Hi Hal,

you are right. Preston's dependence-analysis and Polly are sharing the same

problem. As far as I know, non of us implemented a solution yet.

Preston, what is your status on multi-dim arrays?

As stated earlier the problem is that access functions to multi-dimensional arrays

are linearized at LLVM-IR level. Unfortunately it is a lot harder to reason about

linearized accesses. Hence, we want to recover the multi-dimensional access function.

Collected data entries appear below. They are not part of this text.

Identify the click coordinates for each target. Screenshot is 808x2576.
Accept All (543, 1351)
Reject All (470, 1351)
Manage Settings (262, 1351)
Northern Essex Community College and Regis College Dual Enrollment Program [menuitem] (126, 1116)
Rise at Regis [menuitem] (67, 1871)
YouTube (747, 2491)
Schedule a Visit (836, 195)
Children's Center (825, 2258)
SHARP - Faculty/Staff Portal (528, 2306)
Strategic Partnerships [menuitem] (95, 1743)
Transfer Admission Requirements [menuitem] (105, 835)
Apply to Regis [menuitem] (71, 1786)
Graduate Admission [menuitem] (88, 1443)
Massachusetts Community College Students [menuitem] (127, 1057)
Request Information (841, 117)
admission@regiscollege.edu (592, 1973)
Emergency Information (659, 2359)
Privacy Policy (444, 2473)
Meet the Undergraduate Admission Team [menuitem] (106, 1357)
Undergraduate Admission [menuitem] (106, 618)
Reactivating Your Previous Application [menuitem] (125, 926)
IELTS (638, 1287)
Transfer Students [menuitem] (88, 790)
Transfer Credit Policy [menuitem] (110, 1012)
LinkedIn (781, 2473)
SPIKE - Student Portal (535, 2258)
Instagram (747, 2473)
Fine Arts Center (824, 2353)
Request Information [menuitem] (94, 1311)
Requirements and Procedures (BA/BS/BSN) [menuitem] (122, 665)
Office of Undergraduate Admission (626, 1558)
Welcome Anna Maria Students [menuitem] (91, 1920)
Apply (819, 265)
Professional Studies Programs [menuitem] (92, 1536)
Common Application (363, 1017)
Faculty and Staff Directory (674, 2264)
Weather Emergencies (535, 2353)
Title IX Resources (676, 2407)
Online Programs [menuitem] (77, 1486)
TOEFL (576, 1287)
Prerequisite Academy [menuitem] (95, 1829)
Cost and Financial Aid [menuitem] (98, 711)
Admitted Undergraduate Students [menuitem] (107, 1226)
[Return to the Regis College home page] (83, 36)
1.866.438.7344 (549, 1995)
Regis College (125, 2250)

In LLVM-IR words: When we currently analyze a multi-dimensional

variable length memory access, we calculate a single SCEV expression

which describes the memory access. However, we would prefer to have for

each array dimension a separate SCEV* expression. Those individual expressions

will be a lot easier to analyze.

I think there are two major directions we can go:

1) Represent multi-dimensional access functions in LLVM-IR

Instead of linearizing multi-dimensional array accesses to single

dimensional array accesses, we extend LLVM-IR such that it can express

multi-dimensional accesses and we ensure that front-ends directly

generate LLVM-IR multi-dimensional accesses.

2) Recover multi-dimensionality from linearized accesses

We take a linearized single-dimensional SCEV* expression, apply some

magic and recover both the number and size of the original array

dimensions as well as a set of SCEV* expressions describing the individual

access functions of the original dimensions.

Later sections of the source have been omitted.